In terms of military assignments, I’ve been pretty fortunate. Even for some locations with mixed reviews, I have always found something positive about my time there. Bloom where you’re planted and all. What I never expected was to instantly and thoroughly dislike a place I lived.
We arrived in Belgium on a cold, wintery day in early January. It was dark, rainy, and grey. It would stay that way for weeks. The sun didn’t rise until after 8 a.m. and it got dark around 4 p.m. I was miserable, and although I tried to keep my unhappiness to myself, I’m pretty certain my husband was aware something wasn’t right. I was sullen and moody; I missed the mild winters and bright sunny days of our previous home in Alabama. I missed our beautiful house, friendly neighbors, and I missed working.
It was the first time in our marriage that my military status wasn’t driving a move. I had left active duty for the Reserves and we had jumped at a job opportunity for my husband overseas. It seemed like such a cool experience, and we were filled with romantic notions of travel, learning a new language and working with international colleagues. Then we actually moved and reality hit.
Suddenly I was a stay at home mom in a foreign country with no friends or way to speak with my neighbors. I lived in a house with no furniture in a place where the weather made it difficult to be outside. My husband worked in a very small office so even opportunities to socialize with fellow spouses were limited.
I felt we had made a huge mistake.
The challenges of settling in were compounded by the bureaucracy of paperwork, the idiosyncrasies of Belgian culture, and the unfortunate incident of having our license plates stolen.
All of these feelings took me quite by surprise, making me feel incredibly guilty, disappointed in myself, and frustrated. A typically upbeat person, I’m usually happy where I am, and this wasn’t my first time living overseas. I knew things would be challenging, at least at first, and that it wouldn’t be the same as being in the U.S.
Still, the sadness was there, lurking underneath the surface as I went about setting up our home, and I couldn’t make it go away. In fact, I was miserable.
Slowly, as the days got longer and the temperatures warmed, the ball of sadness and anger I’d been carrying around began to ease. I made some friends, began volunteering and and got into a routine of fun activities with my toddler. My irritations about missing home were replaced by planning trips, having friends and family visiting, and watching my son play with new friends. We had some amazing family vacations – Portugal, Rome, Paris and Amsterdam — and as with many aspects of military life (or one spent moving frequently), you find a way to adapt.

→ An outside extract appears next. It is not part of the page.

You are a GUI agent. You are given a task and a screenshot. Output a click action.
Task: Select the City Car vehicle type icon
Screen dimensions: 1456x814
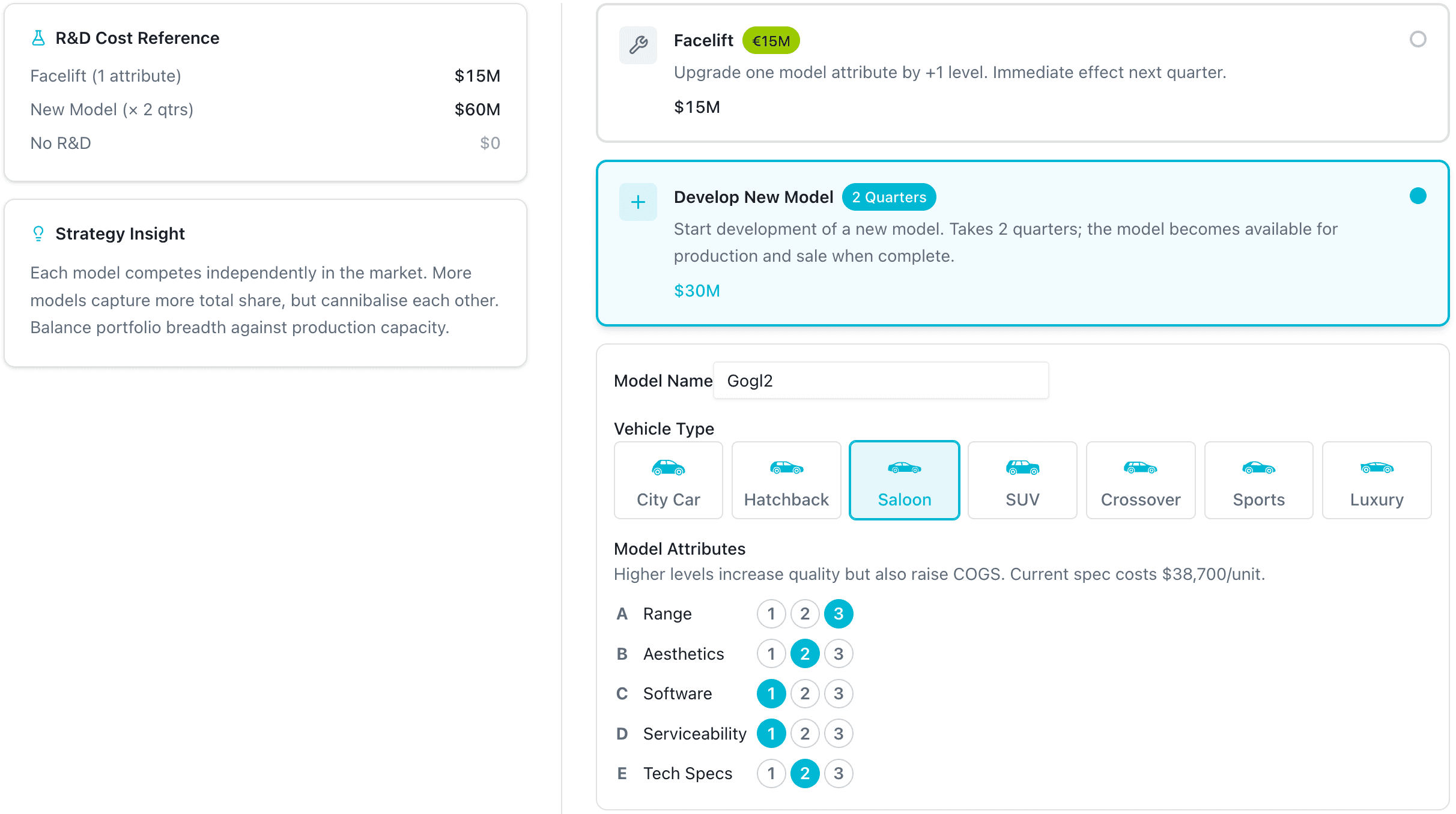pyautogui.click(x=668, y=468)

While our time here has certainly had its highs and lows, we have made a life here. We had our second child, adopted a third dog, and traveled as much as a family with two small children possibly can. We also made it through two more cold, dreary winters.

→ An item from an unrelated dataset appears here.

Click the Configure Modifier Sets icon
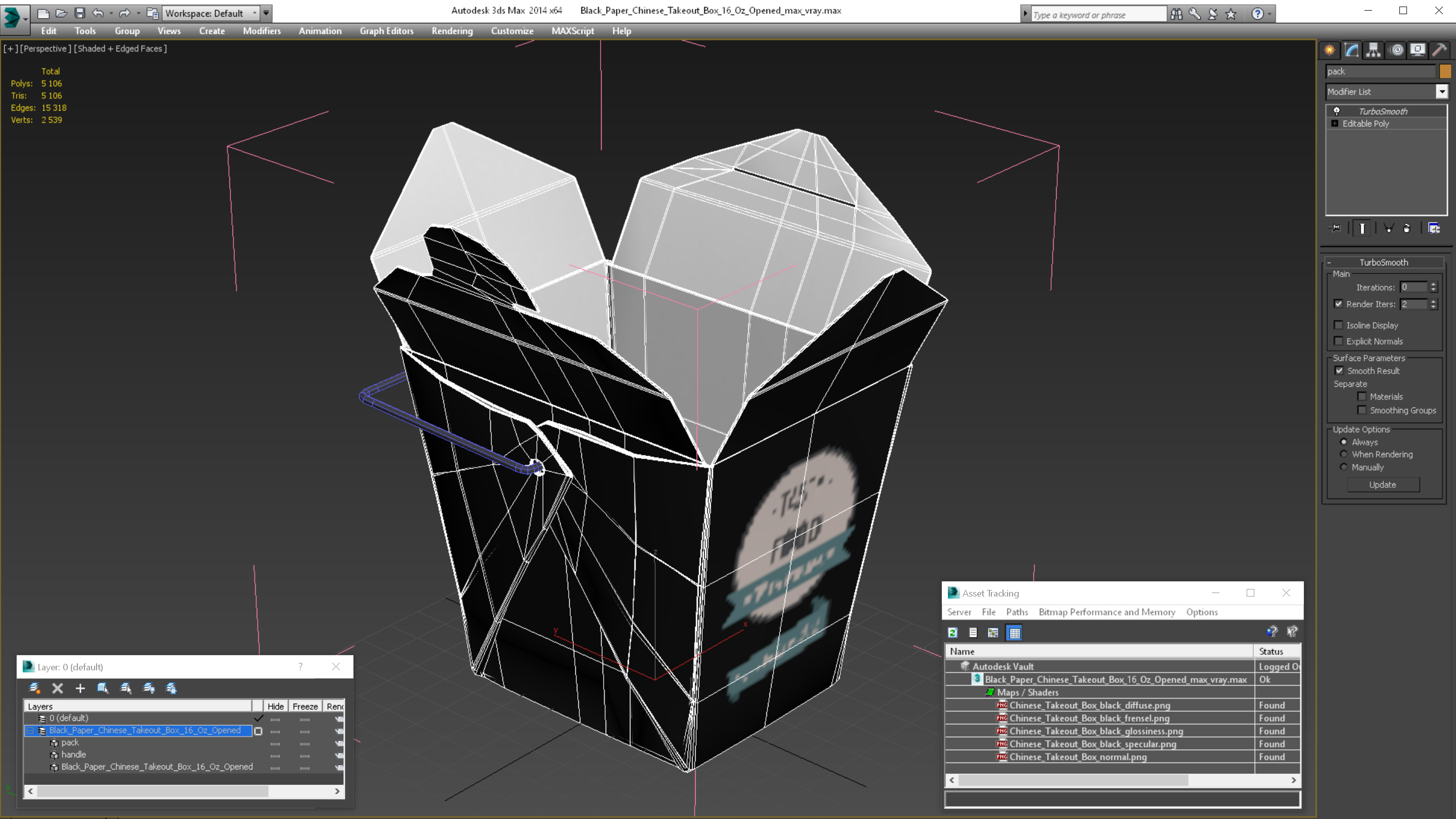Screen dimensions: 1456x819 click(x=1434, y=229)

Then we learned my husband had been offered an exciting new job opportunity back in the states. We talked and talked about it, weighing the pros and cons, before deciding to accept.

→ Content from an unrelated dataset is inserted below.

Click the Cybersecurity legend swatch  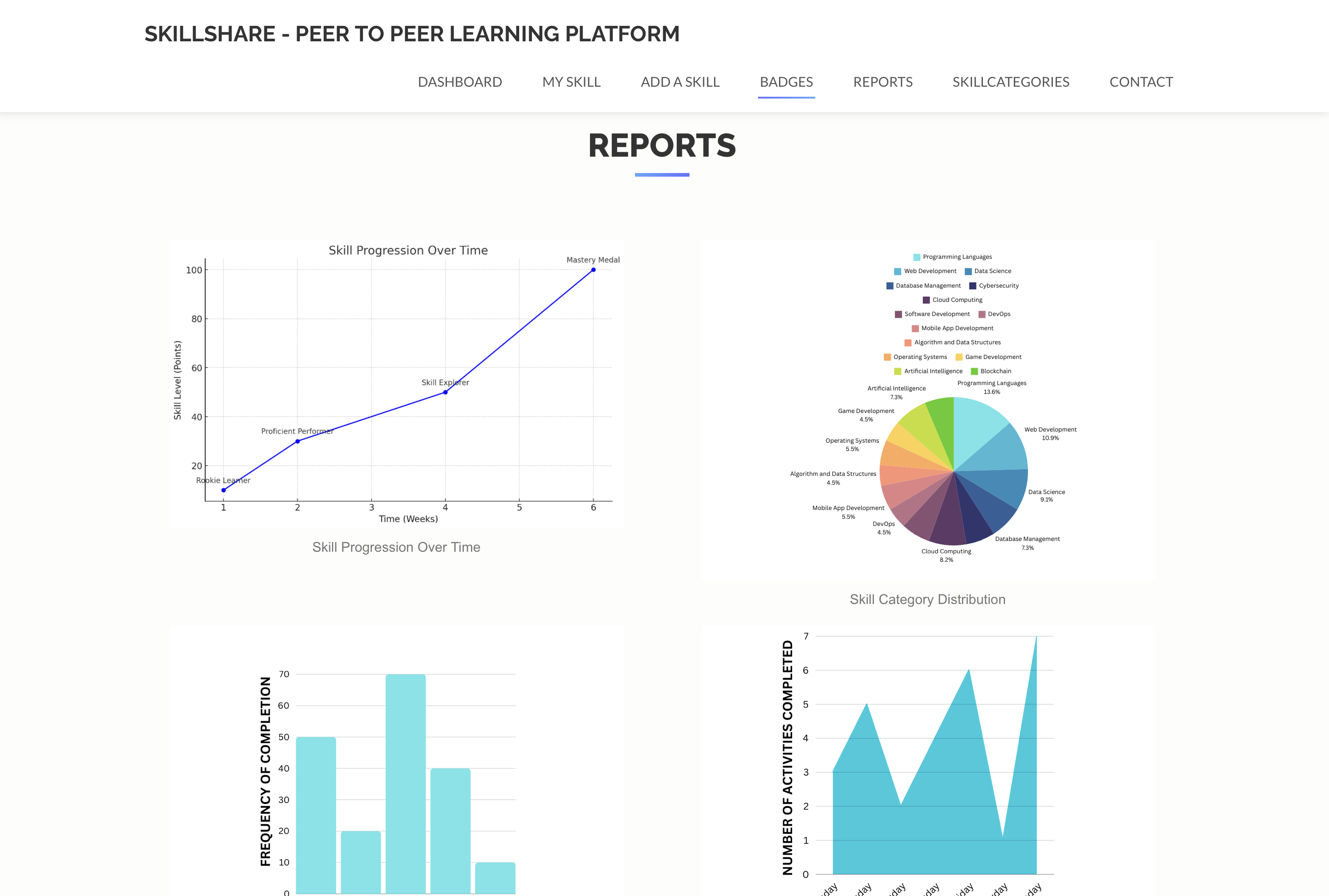pos(972,286)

It seems silly to admit, given that we are in control of our moves now, but underneath the excitement of the new job and new home, there is some sadness. We are soon to be smothered by the endless to-do lists and general stress of a complex move but still, it’s there. Unexpected, unplanned. Catching me off guard.
Immediately, I started thinking all the things we haven’t done yet; that one last trip we didn’t make; the place I didn’t get to visit; the place I wanted to go to again but didn’t get a chance; and the restaurant we’ve been planning to try but never managed. I realized that even if we had stayed here five more years, there would probably always be some things left on that unfinished business list. And that’s OK. Because that’s part of the journey.
While I’m ultimately happy we are leaving Belgium, it will, despite all my initial misgivings, hold many wonderful memories for us.
As “pcs season” enters full swing, many families are saying good-bye to their temporary homes. Some may be very sad, or very happy, or like me, a little in between. Even if your next move doesn’t leave you thrilled, there are ways to help make the best of a bad situation.
First and most important is to get out of your comfort zone. Leave the house. Get out and about – -see what parenting groups are offered on the base or in the local area. Despite this community being on the smaller side, there were a surprising large offering of weekly activities from infant massage to playgroups to toddler reading time at the library. Many communities, both military and civilian, have Facebook groups where you can ask questions or set up play dates.
Travel, travel, travel. This doesn’t have to consist of grandiose vacations or elaborate plans. It may not be easy for some people for personal comfort reasons or budget concerns, but I can say that the traveling opportunities have been some of the most exciting times during our stay here. It also will be one of the things I miss the most. Even if you can only afford to drive to a new town and walk around or have lunch, it can be a huge help in making a place seem more appealing. Pack a picnic and explore. Go to the library and read some travel books, or get lost planning a fun trip online. The research and planning is half the fun!
Lastly, don’t beat yourself up if you just don’t like a place. We can’t always control our feelings, and denying how we feel or not talking about unhappiness can make it worse. Accept that it is not the ideal place for you, but do what you can to make the best of it, and know that somewhere better could be just around the corner.